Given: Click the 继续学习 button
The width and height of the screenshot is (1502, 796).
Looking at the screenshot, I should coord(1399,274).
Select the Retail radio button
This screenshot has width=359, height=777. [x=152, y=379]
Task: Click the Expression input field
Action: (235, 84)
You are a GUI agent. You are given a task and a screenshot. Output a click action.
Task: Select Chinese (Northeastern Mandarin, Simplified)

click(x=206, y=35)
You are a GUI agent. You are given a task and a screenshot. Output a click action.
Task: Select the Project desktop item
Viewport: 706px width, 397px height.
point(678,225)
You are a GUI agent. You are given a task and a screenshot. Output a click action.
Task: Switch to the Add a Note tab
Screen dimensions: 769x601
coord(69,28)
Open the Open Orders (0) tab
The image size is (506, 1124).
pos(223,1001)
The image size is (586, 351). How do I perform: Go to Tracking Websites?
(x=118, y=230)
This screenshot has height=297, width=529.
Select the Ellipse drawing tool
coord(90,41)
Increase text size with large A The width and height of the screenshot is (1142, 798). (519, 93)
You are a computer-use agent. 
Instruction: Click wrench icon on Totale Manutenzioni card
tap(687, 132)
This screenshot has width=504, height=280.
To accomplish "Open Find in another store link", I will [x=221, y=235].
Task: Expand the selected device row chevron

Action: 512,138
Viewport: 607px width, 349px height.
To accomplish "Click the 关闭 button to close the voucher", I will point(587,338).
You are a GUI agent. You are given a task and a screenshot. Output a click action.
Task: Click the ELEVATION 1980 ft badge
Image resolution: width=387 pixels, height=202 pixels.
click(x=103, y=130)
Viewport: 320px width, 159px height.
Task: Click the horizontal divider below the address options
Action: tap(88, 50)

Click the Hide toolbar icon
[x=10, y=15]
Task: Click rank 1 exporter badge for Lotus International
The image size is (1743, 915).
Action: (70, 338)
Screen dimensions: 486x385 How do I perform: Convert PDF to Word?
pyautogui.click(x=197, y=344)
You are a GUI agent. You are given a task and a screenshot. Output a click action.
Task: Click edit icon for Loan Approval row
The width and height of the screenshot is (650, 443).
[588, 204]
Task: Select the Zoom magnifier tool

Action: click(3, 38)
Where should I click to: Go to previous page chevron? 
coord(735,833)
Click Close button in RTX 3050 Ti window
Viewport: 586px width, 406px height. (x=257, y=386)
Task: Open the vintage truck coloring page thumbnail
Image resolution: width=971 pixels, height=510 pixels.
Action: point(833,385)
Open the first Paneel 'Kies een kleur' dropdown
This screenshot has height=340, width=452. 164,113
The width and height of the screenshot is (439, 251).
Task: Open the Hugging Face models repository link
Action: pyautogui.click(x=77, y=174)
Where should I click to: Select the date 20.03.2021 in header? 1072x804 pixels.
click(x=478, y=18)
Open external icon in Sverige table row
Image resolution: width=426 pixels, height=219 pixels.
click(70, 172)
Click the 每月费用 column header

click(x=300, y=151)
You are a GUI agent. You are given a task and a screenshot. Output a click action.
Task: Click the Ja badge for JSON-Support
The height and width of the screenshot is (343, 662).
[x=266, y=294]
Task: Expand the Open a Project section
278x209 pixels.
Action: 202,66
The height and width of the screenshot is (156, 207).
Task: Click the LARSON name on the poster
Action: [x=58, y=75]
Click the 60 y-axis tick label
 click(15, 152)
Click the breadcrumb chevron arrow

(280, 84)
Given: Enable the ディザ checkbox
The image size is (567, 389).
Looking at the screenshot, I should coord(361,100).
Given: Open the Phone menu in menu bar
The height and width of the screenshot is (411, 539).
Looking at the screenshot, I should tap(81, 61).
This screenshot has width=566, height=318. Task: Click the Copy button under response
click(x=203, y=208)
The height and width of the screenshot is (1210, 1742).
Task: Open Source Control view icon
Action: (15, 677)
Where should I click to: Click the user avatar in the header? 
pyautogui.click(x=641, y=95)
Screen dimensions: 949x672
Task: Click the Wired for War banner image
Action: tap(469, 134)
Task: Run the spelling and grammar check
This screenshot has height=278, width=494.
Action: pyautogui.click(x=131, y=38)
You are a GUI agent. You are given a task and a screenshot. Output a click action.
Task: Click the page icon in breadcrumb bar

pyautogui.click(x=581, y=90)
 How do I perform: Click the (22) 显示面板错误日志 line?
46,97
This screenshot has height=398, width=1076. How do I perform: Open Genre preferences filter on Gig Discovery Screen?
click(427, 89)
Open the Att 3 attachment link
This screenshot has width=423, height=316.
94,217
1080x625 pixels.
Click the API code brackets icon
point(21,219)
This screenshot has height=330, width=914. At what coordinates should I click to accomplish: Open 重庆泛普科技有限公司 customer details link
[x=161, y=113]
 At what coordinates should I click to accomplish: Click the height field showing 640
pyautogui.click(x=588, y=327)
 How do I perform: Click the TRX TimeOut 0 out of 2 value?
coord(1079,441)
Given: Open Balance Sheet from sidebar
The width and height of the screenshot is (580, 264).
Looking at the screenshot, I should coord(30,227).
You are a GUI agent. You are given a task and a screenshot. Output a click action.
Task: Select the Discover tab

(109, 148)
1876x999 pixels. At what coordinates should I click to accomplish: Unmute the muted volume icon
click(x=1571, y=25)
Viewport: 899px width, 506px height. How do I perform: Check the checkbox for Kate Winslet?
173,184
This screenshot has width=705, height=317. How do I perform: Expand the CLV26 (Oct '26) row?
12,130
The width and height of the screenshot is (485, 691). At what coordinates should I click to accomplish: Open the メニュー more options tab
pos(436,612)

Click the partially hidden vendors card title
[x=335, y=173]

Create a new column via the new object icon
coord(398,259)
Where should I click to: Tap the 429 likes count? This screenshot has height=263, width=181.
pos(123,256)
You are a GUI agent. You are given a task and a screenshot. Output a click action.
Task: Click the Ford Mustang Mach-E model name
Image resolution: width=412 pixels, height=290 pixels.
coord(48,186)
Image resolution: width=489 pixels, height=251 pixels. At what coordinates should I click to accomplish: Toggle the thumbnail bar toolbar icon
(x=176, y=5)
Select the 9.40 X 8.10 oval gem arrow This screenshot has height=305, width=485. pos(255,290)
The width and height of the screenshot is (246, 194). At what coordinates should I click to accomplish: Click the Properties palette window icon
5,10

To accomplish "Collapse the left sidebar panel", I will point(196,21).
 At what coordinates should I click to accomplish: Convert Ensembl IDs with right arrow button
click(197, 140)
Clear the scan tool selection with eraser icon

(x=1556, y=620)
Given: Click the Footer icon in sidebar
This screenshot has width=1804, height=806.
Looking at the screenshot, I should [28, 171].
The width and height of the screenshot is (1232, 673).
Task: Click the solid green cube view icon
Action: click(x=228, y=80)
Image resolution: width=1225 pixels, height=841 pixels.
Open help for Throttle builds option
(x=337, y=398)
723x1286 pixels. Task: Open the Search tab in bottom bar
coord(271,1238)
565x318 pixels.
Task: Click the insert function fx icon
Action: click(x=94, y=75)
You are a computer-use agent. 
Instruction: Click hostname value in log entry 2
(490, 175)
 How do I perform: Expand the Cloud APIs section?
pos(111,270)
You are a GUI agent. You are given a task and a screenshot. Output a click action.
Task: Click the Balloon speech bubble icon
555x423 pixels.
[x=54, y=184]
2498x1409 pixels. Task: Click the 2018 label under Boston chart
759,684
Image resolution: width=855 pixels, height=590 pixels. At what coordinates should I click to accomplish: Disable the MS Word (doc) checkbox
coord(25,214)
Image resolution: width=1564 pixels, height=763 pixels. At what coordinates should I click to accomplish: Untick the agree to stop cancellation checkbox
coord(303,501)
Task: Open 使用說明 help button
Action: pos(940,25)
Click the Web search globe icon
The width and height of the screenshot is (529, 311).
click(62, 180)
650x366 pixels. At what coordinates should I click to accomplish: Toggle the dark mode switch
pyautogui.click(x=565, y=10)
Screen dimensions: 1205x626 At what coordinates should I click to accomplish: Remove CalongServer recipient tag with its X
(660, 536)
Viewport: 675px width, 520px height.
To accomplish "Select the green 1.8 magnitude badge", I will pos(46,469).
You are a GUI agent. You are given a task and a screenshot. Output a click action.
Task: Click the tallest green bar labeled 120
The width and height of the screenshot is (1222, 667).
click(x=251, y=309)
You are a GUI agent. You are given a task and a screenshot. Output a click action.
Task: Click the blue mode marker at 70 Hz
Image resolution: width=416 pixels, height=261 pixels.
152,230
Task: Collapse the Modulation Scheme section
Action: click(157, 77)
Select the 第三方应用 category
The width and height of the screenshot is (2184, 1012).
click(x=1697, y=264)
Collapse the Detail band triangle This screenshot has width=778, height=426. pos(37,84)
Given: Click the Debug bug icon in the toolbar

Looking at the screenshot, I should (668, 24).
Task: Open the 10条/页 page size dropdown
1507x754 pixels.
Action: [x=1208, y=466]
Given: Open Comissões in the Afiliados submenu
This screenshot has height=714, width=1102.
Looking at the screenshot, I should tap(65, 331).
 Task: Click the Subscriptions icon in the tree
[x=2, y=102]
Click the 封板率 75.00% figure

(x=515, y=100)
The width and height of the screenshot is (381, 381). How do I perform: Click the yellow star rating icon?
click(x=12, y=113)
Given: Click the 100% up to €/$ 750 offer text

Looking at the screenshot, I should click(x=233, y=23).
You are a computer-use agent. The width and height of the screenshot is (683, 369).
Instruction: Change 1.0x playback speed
* * *
→ EXERCISE TASK
Please count the lines above that contain the string "will", with case counting, and reply with only that number.

→ WORKED SOLUTION
4